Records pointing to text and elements
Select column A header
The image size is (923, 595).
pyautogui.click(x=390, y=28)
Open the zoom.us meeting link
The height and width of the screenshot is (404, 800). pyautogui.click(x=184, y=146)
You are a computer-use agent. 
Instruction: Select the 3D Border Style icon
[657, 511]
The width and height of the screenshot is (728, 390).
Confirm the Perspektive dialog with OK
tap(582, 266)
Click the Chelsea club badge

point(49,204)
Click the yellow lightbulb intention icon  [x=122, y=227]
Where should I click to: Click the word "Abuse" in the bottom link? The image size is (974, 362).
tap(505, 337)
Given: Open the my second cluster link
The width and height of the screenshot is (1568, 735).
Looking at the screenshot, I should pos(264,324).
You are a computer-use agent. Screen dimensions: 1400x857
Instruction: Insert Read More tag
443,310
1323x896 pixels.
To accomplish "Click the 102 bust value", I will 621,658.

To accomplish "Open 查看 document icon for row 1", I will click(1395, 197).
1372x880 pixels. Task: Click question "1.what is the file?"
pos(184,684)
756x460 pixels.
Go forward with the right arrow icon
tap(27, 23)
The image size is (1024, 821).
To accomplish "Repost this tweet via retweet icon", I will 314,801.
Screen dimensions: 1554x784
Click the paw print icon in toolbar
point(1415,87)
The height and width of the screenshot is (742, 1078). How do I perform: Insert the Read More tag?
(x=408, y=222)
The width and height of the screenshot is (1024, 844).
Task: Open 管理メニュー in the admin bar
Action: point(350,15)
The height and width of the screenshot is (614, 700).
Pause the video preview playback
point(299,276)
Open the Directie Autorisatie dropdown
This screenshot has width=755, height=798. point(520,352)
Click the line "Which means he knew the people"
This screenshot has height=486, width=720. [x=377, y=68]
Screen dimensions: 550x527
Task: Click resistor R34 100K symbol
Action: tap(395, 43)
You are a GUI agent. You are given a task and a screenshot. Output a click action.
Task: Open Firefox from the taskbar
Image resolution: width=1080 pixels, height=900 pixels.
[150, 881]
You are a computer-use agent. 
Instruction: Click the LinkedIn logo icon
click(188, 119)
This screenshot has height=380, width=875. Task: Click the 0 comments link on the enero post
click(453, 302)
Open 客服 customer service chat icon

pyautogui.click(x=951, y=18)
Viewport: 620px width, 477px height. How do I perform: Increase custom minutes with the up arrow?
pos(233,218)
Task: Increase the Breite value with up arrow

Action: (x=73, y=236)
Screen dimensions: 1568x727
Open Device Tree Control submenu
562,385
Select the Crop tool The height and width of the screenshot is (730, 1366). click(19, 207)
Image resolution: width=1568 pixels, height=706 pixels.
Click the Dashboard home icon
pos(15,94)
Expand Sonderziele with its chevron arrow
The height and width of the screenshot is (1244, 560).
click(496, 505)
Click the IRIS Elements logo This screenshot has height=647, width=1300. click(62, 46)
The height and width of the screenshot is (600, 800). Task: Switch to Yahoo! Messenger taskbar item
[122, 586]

> [EXERCISE PROMPT] Rewrite every line of the records above as a numbered list, skipping any blank lines.

> [OUTPUT FOR THIS EXERCISE]
1. Select column A header
2. The image size is (923, 595).
3. pyautogui.click(x=390, y=28)
4. Open the zoom.us meeting link
5. The height and width of the screenshot is (404, 800). pyautogui.click(x=184, y=146)
6. You are a computer-use agent. 
7. Instruction: Select the 3D Border Style icon
8. [657, 511]
9. The width and height of the screenshot is (728, 390).
10. Confirm the Perspektive dialog with OK
11. tap(582, 266)
12. Click the Chelsea club badge
13. point(49,204)
14. Click the yellow lightbulb intention icon  [x=122, y=227]
15. Where should I click to: Click the word "Abuse" in the bottom link? The image size is (974, 362).
16. tap(505, 337)
17. Given: Open the my second cluster link
18. The width and height of the screenshot is (1568, 735).
19. Looking at the screenshot, I should pos(264,324).
20. You are a computer-use agent. Screen dimensions: 1400x857
21. Instruction: Insert Read More tag
22. 443,310
23. 1323x896 pixels.
24. To accomplish "Click the 102 bust value", I will 621,658.
25. To accomplish "Open 查看 document icon for row 1", I will click(1395, 197).
26. 1372x880 pixels. Task: Click question "1.what is the file?"
27. pos(184,684)
28. 756x460 pixels.
29. Go forward with the right arrow icon
30. tap(27, 23)
31. The image size is (1024, 821).
32. To accomplish "Repost this tweet via retweet icon", I will 314,801.
33. Screen dimensions: 1554x784
34. Click the paw print icon in toolbar
35. point(1415,87)
36. The height and width of the screenshot is (742, 1078). How do I perform: Insert the Read More tag?
37. (x=408, y=222)
38. The width and height of the screenshot is (1024, 844).
39. Task: Open 管理メニュー in the admin bar
40. Action: point(350,15)
41. The height and width of the screenshot is (614, 700).
42. Pause the video preview playback
43. point(299,276)
44. Open the Directie Autorisatie dropdown
45. This screenshot has width=755, height=798. point(520,352)
46. Click the line "Which means he knew the people"
47. This screenshot has height=486, width=720. [x=377, y=68]
48. Screen dimensions: 550x527
49. Task: Click resistor R34 100K symbol
50. Action: tap(395, 43)
51. You are a GUI agent. You are given a task and a screenshot. Output a click action.
52. Task: Open Firefox from the taskbar
53. Image resolution: width=1080 pixels, height=900 pixels.
54. [150, 881]
55. You are a computer-use agent. 
56. Instruction: Click the LinkedIn logo icon
57. click(188, 119)
58. This screenshot has height=380, width=875. Task: Click the 0 comments link on the enero post
59. click(453, 302)
60. Open 客服 customer service chat icon
61. pyautogui.click(x=951, y=18)
62. Viewport: 620px width, 477px height. How do I perform: Increase custom minutes with the up arrow?
63. pos(233,218)
64. Task: Increase the Breite value with up arrow
65. Action: (x=73, y=236)
66. Screen dimensions: 1568x727
67. Open Device Tree Control submenu
68. 562,385
69. Select the Crop tool The height and width of the screenshot is (730, 1366). click(19, 207)
70. Image resolution: width=1568 pixels, height=706 pixels.
71. Click the Dashboard home icon
72. pos(15,94)
73. Expand Sonderziele with its chevron arrow
74. The height and width of the screenshot is (1244, 560).
75. click(496, 505)
76. Click the IRIS Elements logo This screenshot has height=647, width=1300. click(62, 46)
77. The height and width of the screenshot is (600, 800). Task: Switch to Yahoo! Messenger taskbar item
78. [122, 586]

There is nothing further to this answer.